Felix's mouth curled up. "Three months ago."
Which was when people started getting stuck in the arcade. They had a winner.
The moment Jo steered them into the girl's orbit, five very large security men stepped in front of her. They had glazed-over eyes and an exhausted expression. They hadn't slept in a long time now.
"Cool. I don't want to talk to these guys," said Felix. "Gonna run like a little bitch now. Bye, Jola."
"Bye," said Jo, utterly unsurprised as Felix slipped out of existence and into the shadow of the pachinko machine. She had to hope she wouldn't find him trying to buy the body pillow later.
The two large men closed in on Jo. Jo cracked her knuckles and rolled her shoulders.
She smiled, very slightly.
"Jackpot," she murmured, before jamming her elbow into the first one's throat.
. . . . . . . . . . . . . . . . . . . . . . . . . . . . . .
A different kind of sound joined the carol of bells and music stings. Smashing glass and crunching plastic.
The players didn't look up. They didn't think to. They were absolutely locked to the machines.

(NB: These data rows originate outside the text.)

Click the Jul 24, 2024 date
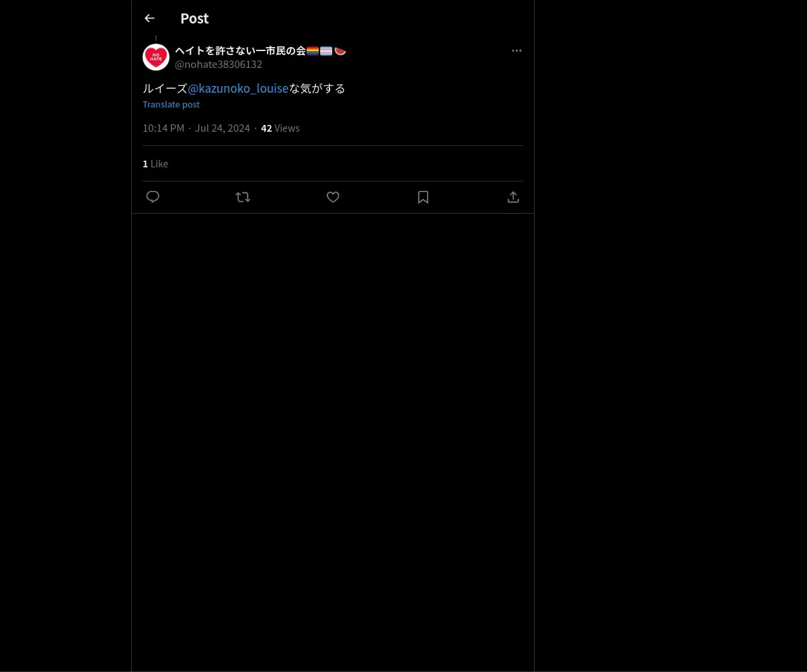 click(x=223, y=128)
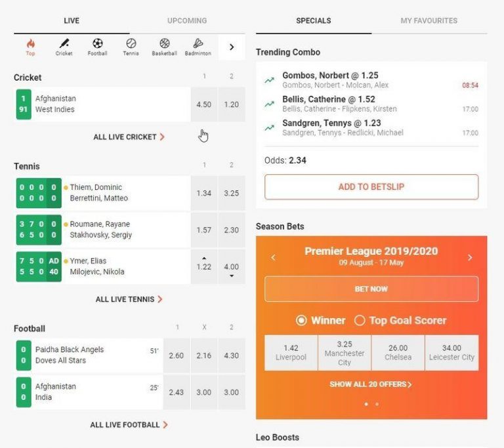This screenshot has height=448, width=504.
Task: Pick Liverpool 1.42 odds tile
Action: click(x=291, y=353)
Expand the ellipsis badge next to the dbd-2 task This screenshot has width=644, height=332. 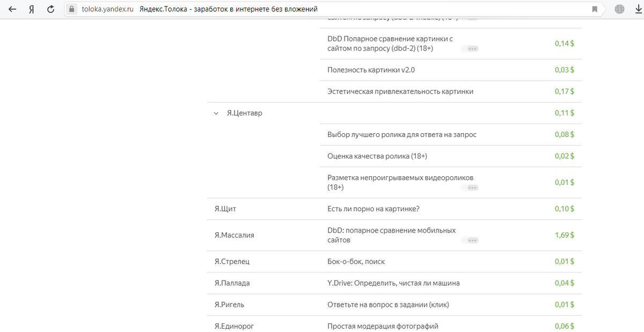point(472,49)
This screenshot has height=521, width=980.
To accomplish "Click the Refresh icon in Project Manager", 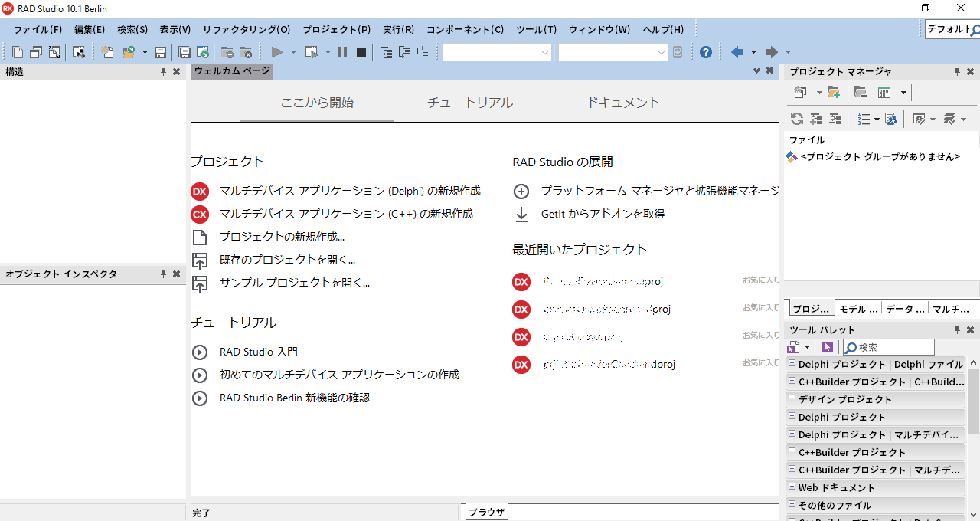I will click(798, 119).
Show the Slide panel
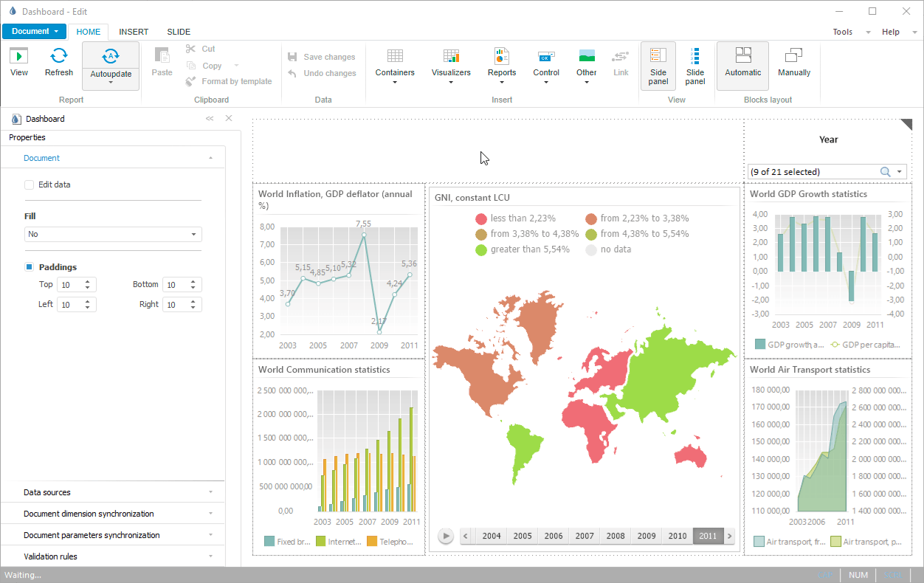 tap(694, 66)
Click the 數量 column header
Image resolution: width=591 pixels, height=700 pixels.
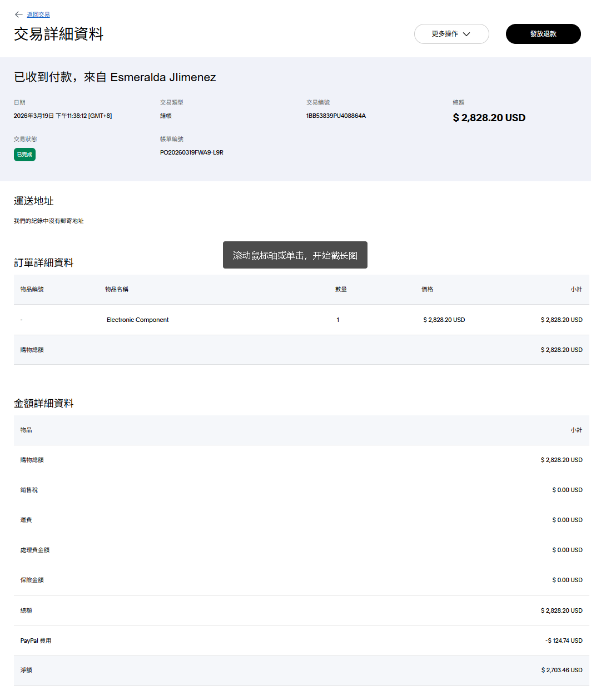(341, 289)
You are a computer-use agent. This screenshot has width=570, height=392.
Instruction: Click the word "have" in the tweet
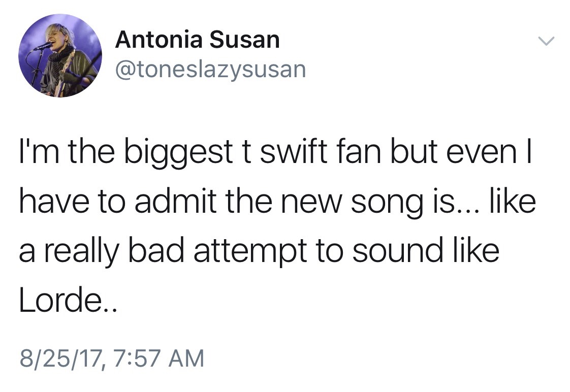(52, 202)
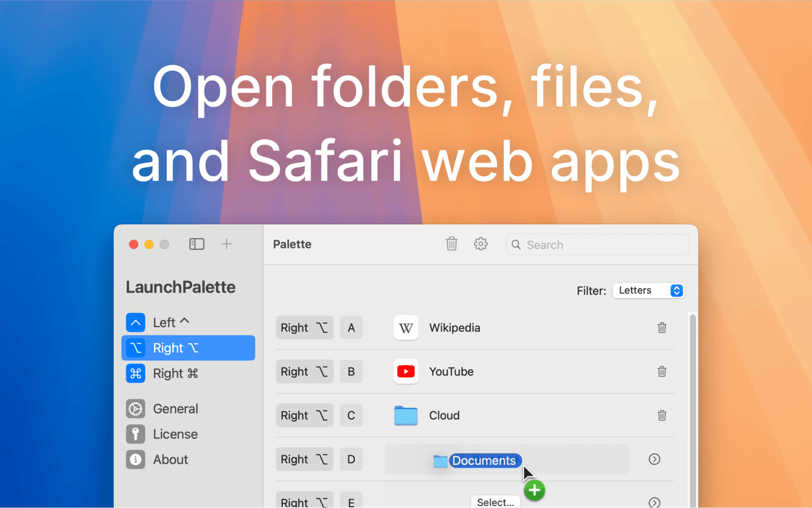Click the vertical scrollbar of shortcut list

693,411
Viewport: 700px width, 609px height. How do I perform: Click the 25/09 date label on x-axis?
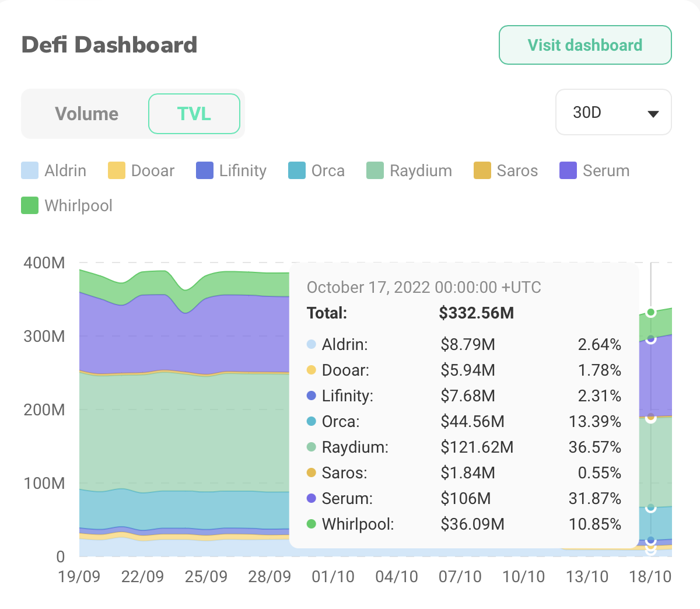pos(206,577)
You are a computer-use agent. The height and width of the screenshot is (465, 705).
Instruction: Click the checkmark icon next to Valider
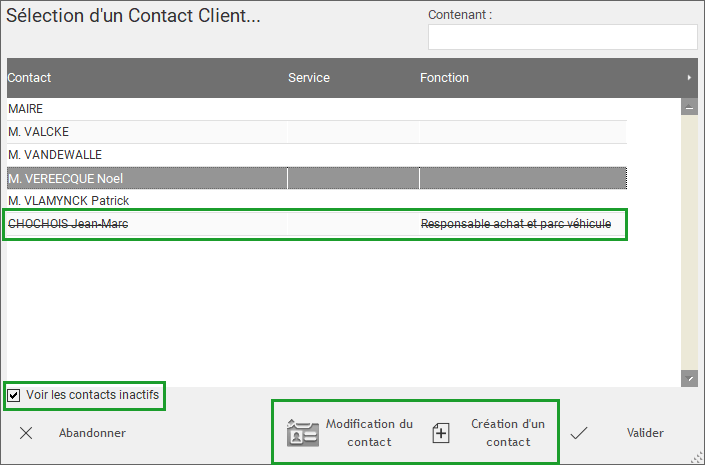pyautogui.click(x=579, y=433)
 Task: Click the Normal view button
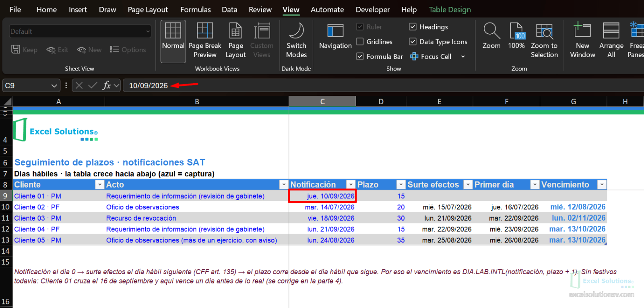pos(173,41)
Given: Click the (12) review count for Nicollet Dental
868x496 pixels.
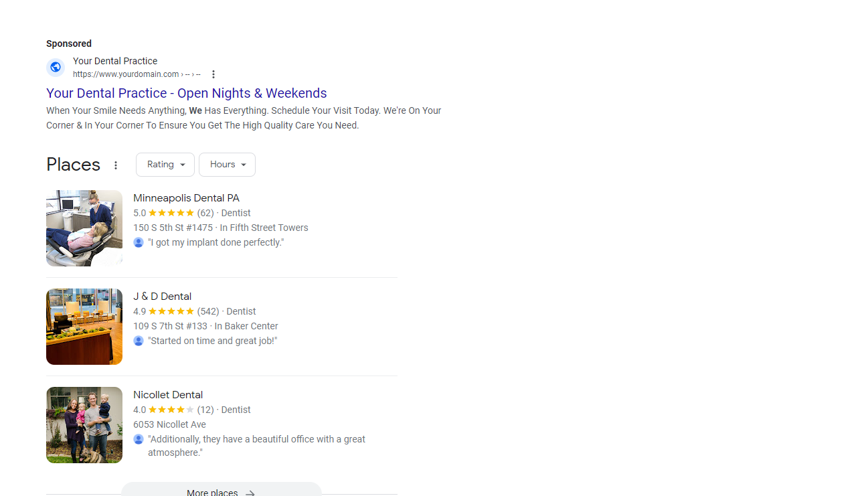Looking at the screenshot, I should [205, 409].
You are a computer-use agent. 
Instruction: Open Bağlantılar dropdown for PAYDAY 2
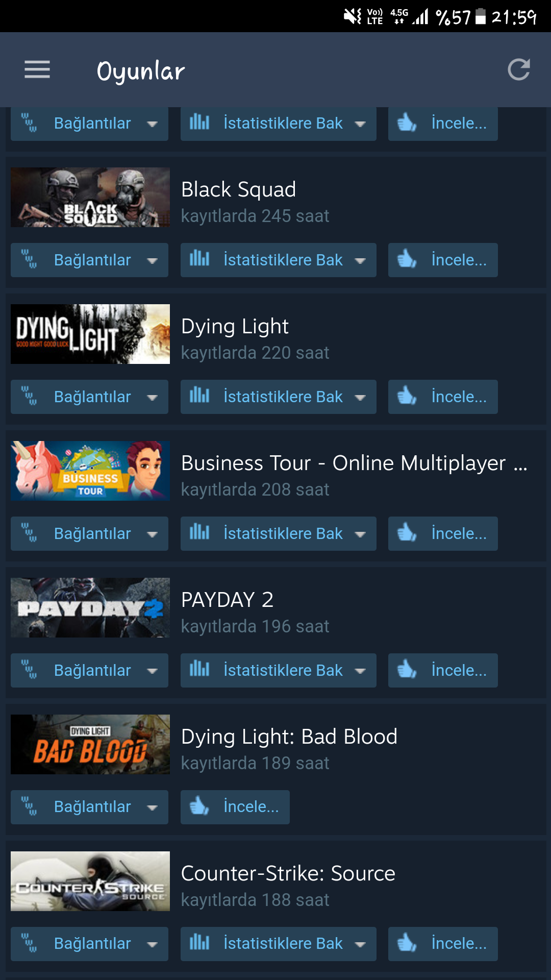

Jo finally managed to subdue the most spry of the security men and a few horrifying living animatronics before Felix finally cut the power — and with it the root of the curse. The animatronics fell to the floor lifeless after Jo kicked its head off.
The girl at the pachinko machine stopped, and stepped back.
"Huh?" she asked. She checked her phone. "But I was just about to get enough for the anniversary event!"
"No, you weren't," said Jo, and put her fist through the pachinko machine before it could turn itself back on.
. . . . . . . . . . . . . . . . . . . . . . . . . . . . . .
Felix and Jo left the arcade. The exhausted patrons stumbled out, dazed and confused at the time of day. A group of archivists came to pack up the girl. She probably wasn't any kind of Royal, but they needed to test her aptitude — and maybe give her a shower.
"Should we do something?" asked Jo, as the archivists drove off.
"Obsessiveness isn't a qualification, last I checked," said Felix. "'Less you’re a Veil. They'll let her go once they mop whatever’s left of that spell off her. Arcade’s going to get closed, though. Leylines here are just too good. I'd say it's a shame, but the boba mark up is way-haay too high for how much it's ass, so. No real loss."
But like all things Felix, what he said and what he didn't say weren't always the same thing. He walked over to the broken claw machine. It had cracked open after Jo had thrown an animatronic chicken through it.
He toed through the remains, until he picked out a little figurine of a scantily clad dancing girl bent in a suggestive way over her mic stand.
"...Huh," he said, turning the girl around. His expression got dark and distant, then oddly flat. "Vintage. Don't mind if I do."
He pocketed it.
"Didn't think pigtails were your thing," said Jo, flatly.
"They're not," said Felix. "Just haven't seen that one in a while. Patra. Heard of her?"
"No."
"Raised in a cult. Right," sighed Felix. "Don't expect you to have taste. Want some boba that's actually worth that mark-up? Place down the street has lavender mango."
"Mm." Jo thought about it. "Sure. Why not."
A little indulgence was nice, now and again.